* _Document passage_
•••••

Daigou were once ‘make-or-break’ for Australian brands in China – where are they now?
Disgruntled shareholders sued the listed company after its share price sank heavily in 2020, claiming it had misled them about the loss of daigou sales.
For a2 and other exporters of baby milk formula, daigou play a key role in helping them succeed in the Chinese market.
The daigou phenomenon was not limited to baby milk formula – vitamins, supplements, skincare and even UGG boots all became part of their shopping haul.
As one former daigou in Australia told This Week in Asia: “Chinese buyers were buying everything and anything, I was even buying toys”.
But the daigou dream turned sour for a2 and other Australian and New Zealand brands as Chinese authorities began cracking down on import tax evasion, local consumers expressed their outrage and pandemic-era travel restrictions hit the cottage industry hard. Chinese e-commerce expanding its reach into Western markets also had an effect, ex-daigou and experts said.
Yet the daigou have not completely vanished.
Instead, they have morphed into a more refined retail ecosystem, partnering with Australian and New Zealand brands that have expanded their online presence to directly connect with Chinese consumers through platforms like Tmall and Douyin, according to James Hudson, a former Alibaba executive in Australia and founder of e-commerce consultancy FrontierBlue. Alibaba owns the South China Morning Post.
“The era of individual Chinese students [in Australia] purchasing products from retailers like Chemist Warehouse for resale to their networks in China has largely passed,” Hudson told This Week in Asia.
“The remaining daigou have transitioned, or evolved, into large-scale distributors operating across various online and offline channels.”

•••••

* _Task to complete_
Copy the passage of the daigou article from "Disgruntled shareholders sued" to "the Chinese market." word for word. The lines that follow have nothing to do with this article.

* _Given information_
•••••

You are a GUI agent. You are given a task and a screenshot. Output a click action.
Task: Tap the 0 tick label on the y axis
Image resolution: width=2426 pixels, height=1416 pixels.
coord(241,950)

•••••

* _Answer to this exercise_
Disgruntled shareholders sued the listed company after its share price sank heavily in 2020, claiming it had misled them about the loss of daigou sales.
For a2 and other exporters of baby milk formula, daigou play a key role in helping them succeed in the Chinese market.